Кот с возмущением завопил:
— Я тебя не царапал всерьез не разу, подумаешь, прикусывал руку, когда доставала своими расчесываниями, но не драл!
— Да и до тебя были кошки, вот и прилетело однажды.
— На хвост, небось, наступила со всей дури?
— Да нет, на сына ругалась, а кошка его обмирала, как любила, тем более он после ожогового центра ещё совсем слабый был, вот, она и укусила меня за ногу, его защищая.
Тахирон полез в карман своей мантии:
— Его Величество просит принять в благодарность за спасение, — вытащил какой-то футляр и отдал мне.
Эти два любопытных тут же сунули свои носы:
— Открывай, чего мнешься!
— Ить какой молодец, благодарит, ай молоток!
Открыла. В футляре лежал набор украшений — ажурное, из какого-то светло-серебристого металла колье с зелеными камнями от крупного в середине до мелких по краям, серьги и какой-то обруч типа диадемы, резьба была изумительно красивая, казалось, что все предметы невесомые.
— Так, сейчас начнется, — сказал кот, — серьги я не ношу, да и куда я все остальное надену, если только на футболку нацепить такую красоту?
— Степ, ты мои мысли читаешь, ну продадим, может, когда нужда придет.
Тахирон покачал головой.
— В Лиарде ни один ювелир не станет покупать, этот металл идет только на изготовление королевских украшений, а камни, в цвет твоих глаз подобранные, тоже редкость.
— Во, блин, попала, ладно, на Земле богатыми с тобой, Степ, станем.
— Ага, Буратинами.

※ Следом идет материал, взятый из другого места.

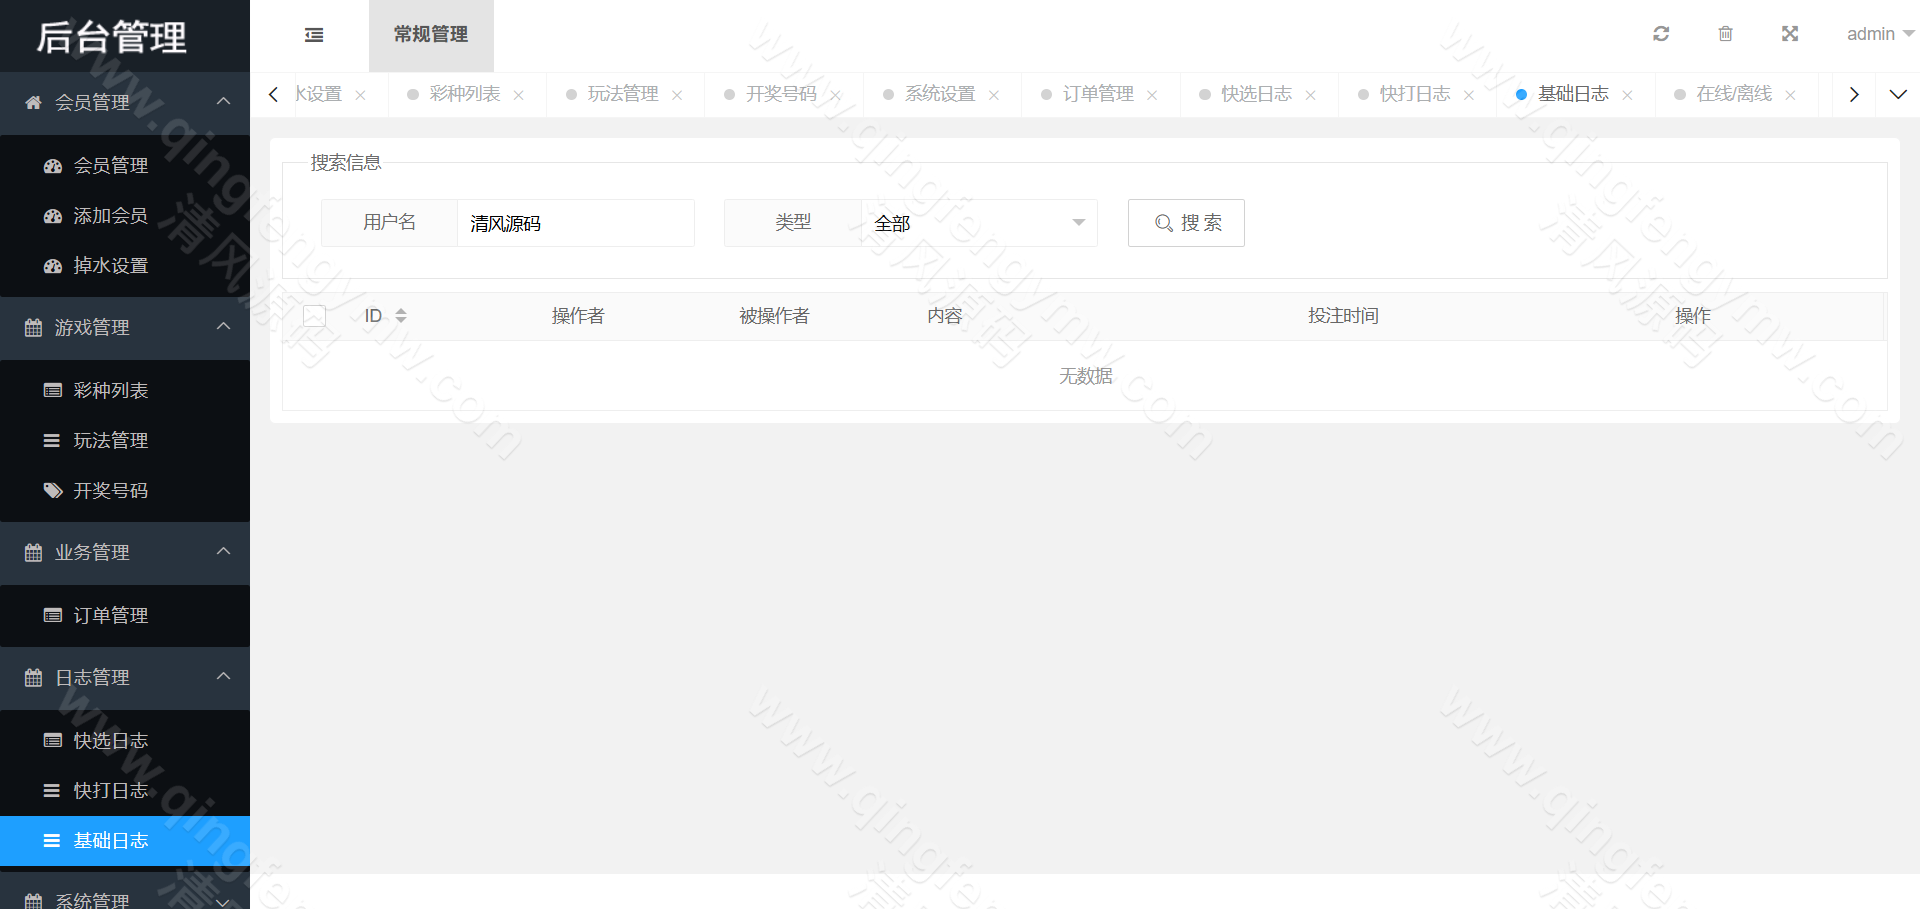Collapse the 日志管理 sidebar section

coord(224,678)
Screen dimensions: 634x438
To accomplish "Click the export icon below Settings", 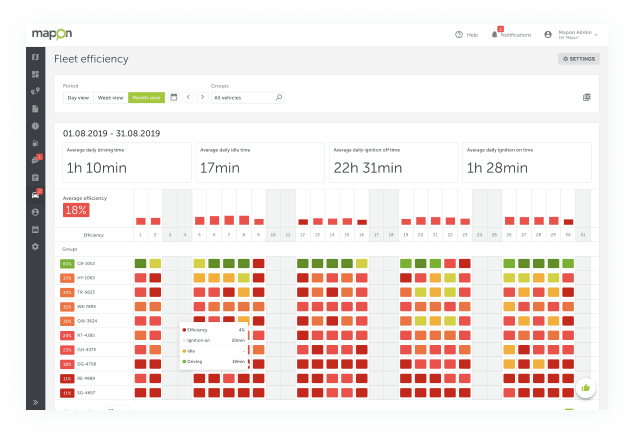I will point(587,97).
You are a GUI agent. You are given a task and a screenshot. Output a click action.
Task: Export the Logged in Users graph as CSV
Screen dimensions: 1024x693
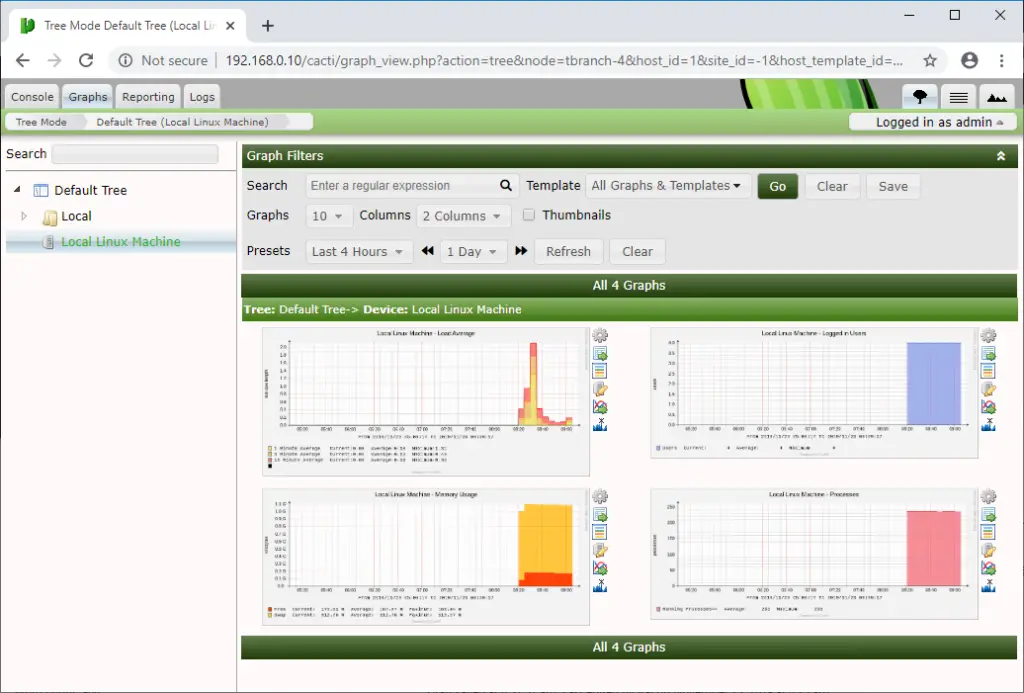[x=989, y=353]

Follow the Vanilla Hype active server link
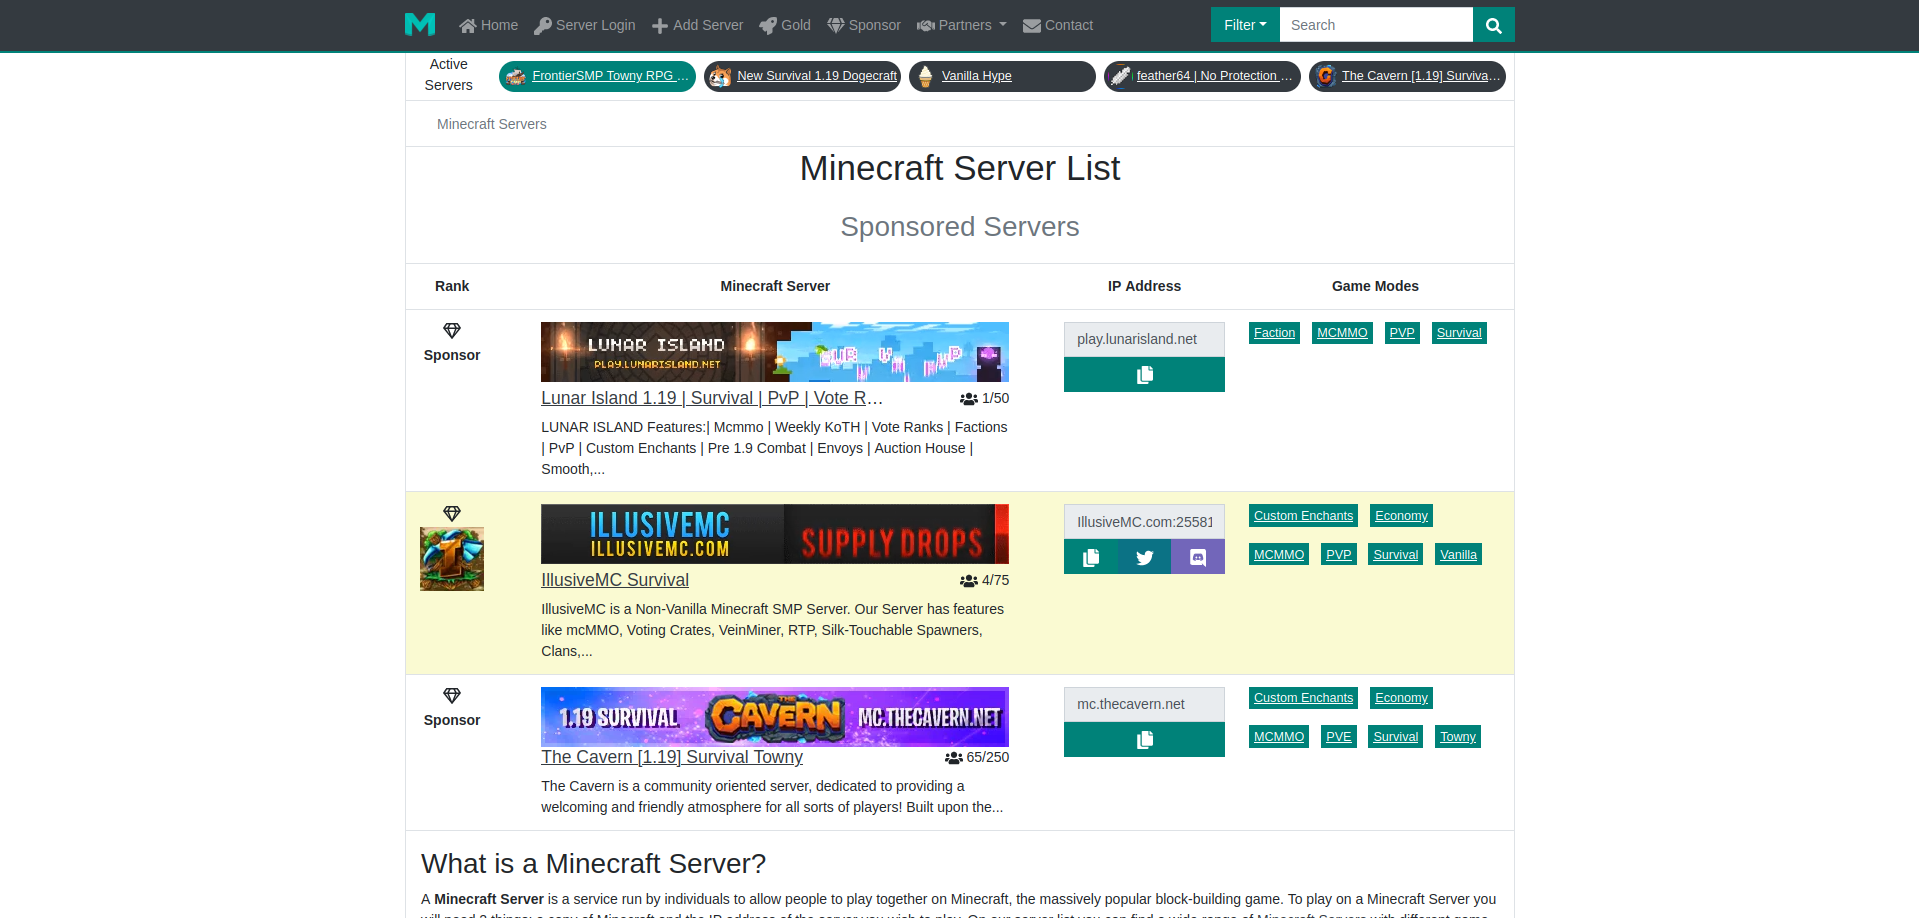click(x=976, y=75)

Я с тебя тащусь! Другая бы уже все на себя нацепила и визжала от счастья. Воспитываю тебя, воспитываю, — кот вздохнул, — не в коня корм!

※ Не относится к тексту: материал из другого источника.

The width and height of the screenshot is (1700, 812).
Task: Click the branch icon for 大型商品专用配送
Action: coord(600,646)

— Именно что, сейчас другая проблема волнует, а украшения есть-пить не просят, пусть лежат.
— Ты можешь с Арди поговорить?
— Арди — это?
— Ты его видела, седой такой, весь засушенный, улыбку его увидеть — это к счастью, он с рождения с Димом рядом. И нянькой, и воспитателем, и наставником был ему, а сейчас Личный Советник, он просил его принять.

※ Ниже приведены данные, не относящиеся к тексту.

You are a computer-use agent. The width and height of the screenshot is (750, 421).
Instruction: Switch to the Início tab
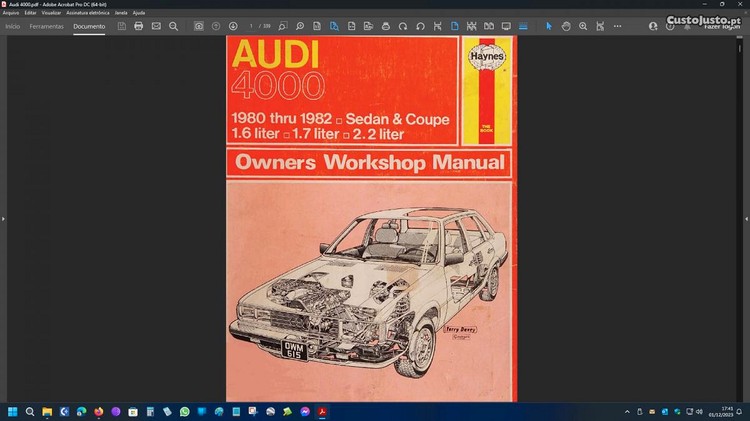click(x=13, y=26)
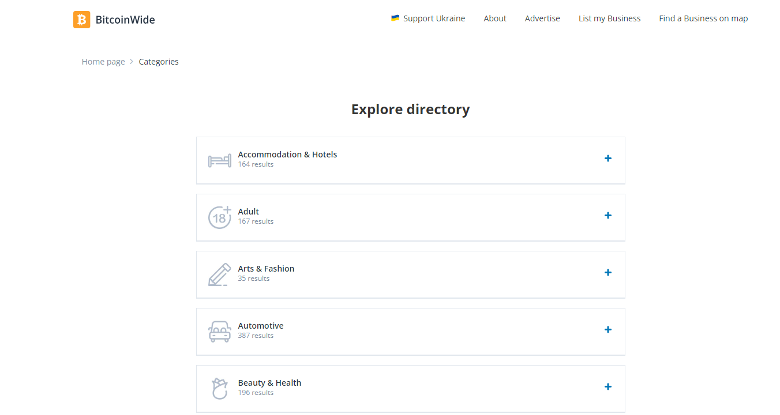The image size is (780, 415).
Task: Expand the Beauty & Health category
Action: click(607, 387)
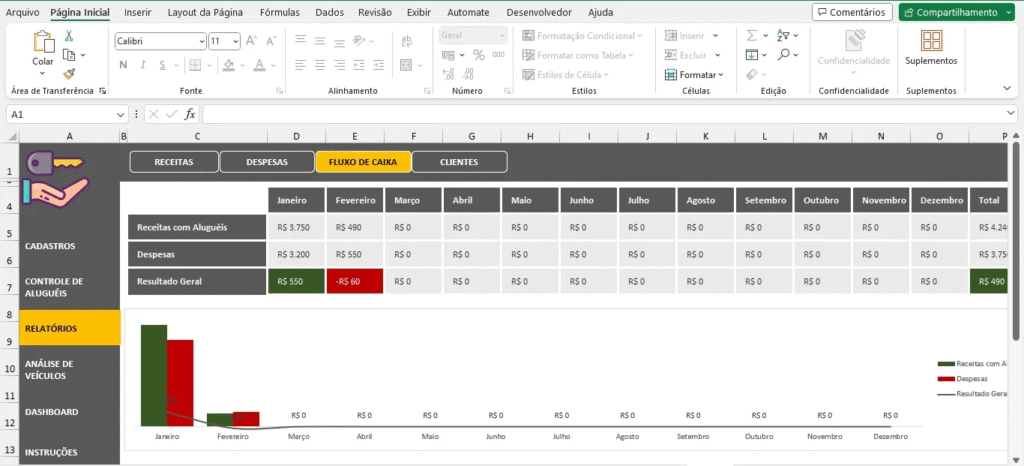This screenshot has height=466, width=1024.
Task: Click the Cut scissors icon
Action: [x=69, y=35]
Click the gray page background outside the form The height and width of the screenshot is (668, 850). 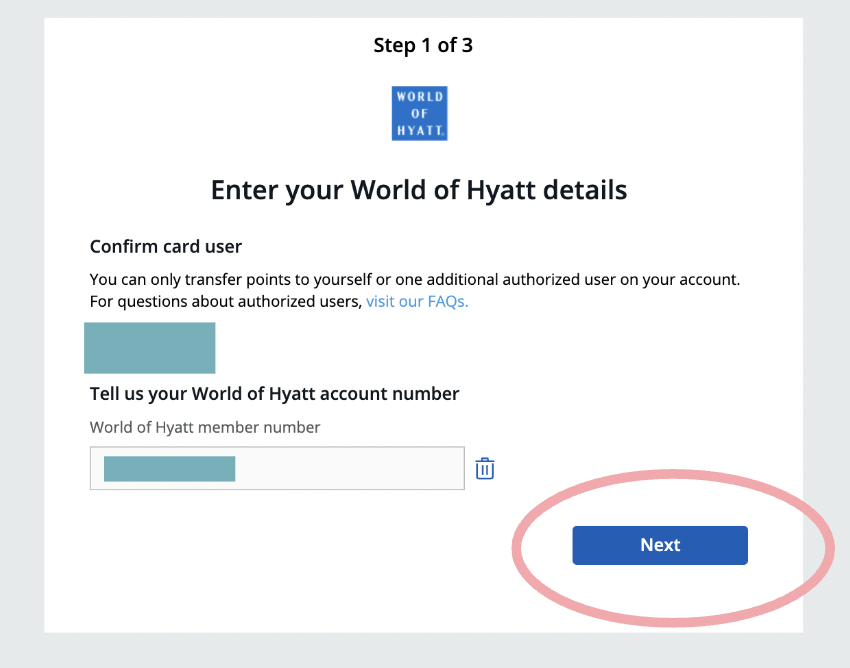tap(20, 300)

— О как, кто я такая, чтобы не принять Личного Советника главы государства? Если надо, пусть является, поговорим о чем-нибудь.
Вскоре Тахирон собрался, Антипа как всегда, навязал ему «торбочку»:
— Ить заморилсси, а плюшков-то завсегда пожевать можно.
Торбочка тянула килограмм на пять-шесть, но Антипа наоборот «сокрушалси и огорчалси, что маненько и положил».